Il m'avait poursuivie sans relâche. Pendant des semaines, il avait envoyé des fleurs à ma chambre d'étudiante, laissé du café pour moi à la bibliothèque, et attendu devant mes cours juste pour marcher avec moi pendant cinq minutes.
Il était comme un golden retriever, d'une persistance agaçante mais avec une sincérité difficile à ignorer.
« Pourquoi moi ? » lui avais-je demandé un après-midi, sincèrement perplexe. « Tu pourrais avoir n'importe qui. »
Il m'avait regardée avec ces yeux profonds et sincères que je savais maintenant être une façade bien rodée. « Parce que tu es différente, Ambre. Tu te fiches de mon argent ou de ma famille. Tu me vois, moi. »
J'étais méfiante. Je connaissais la réputation des types comme lui. « Je ne sors pas avec les fils à papa. Ils n'attirent que des ennuis. »

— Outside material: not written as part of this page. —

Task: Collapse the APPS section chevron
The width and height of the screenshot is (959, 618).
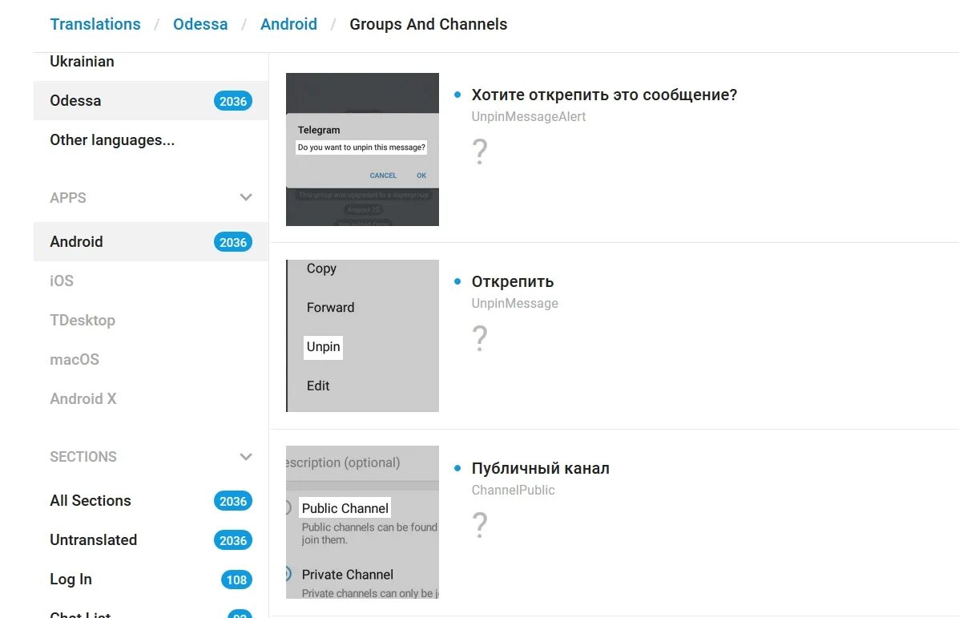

Le nom de Villiers était synonyme d'immobilier de luxe à Paris. Il était l'héritier d'une dynastie, et moi, j'étais juste... moi. Une orpheline avec un passé douloureux, essayant de construire un avenir selon mes propres termes.
Il m'a prouvé que j'avais tort, ou du moins c'est ce que je croyais. Il a commencé à se montrer à mon petit boulot dans un bistrot local, assis dans une banquette d'angle pendant des heures, juste à me regarder travailler. Il a abandonné sa voiture de sport tape-à-l'œil pour une berline d'occasion, me disant qu'il l'avait vendue parce que j'avais dit qu'elle était trop voyante.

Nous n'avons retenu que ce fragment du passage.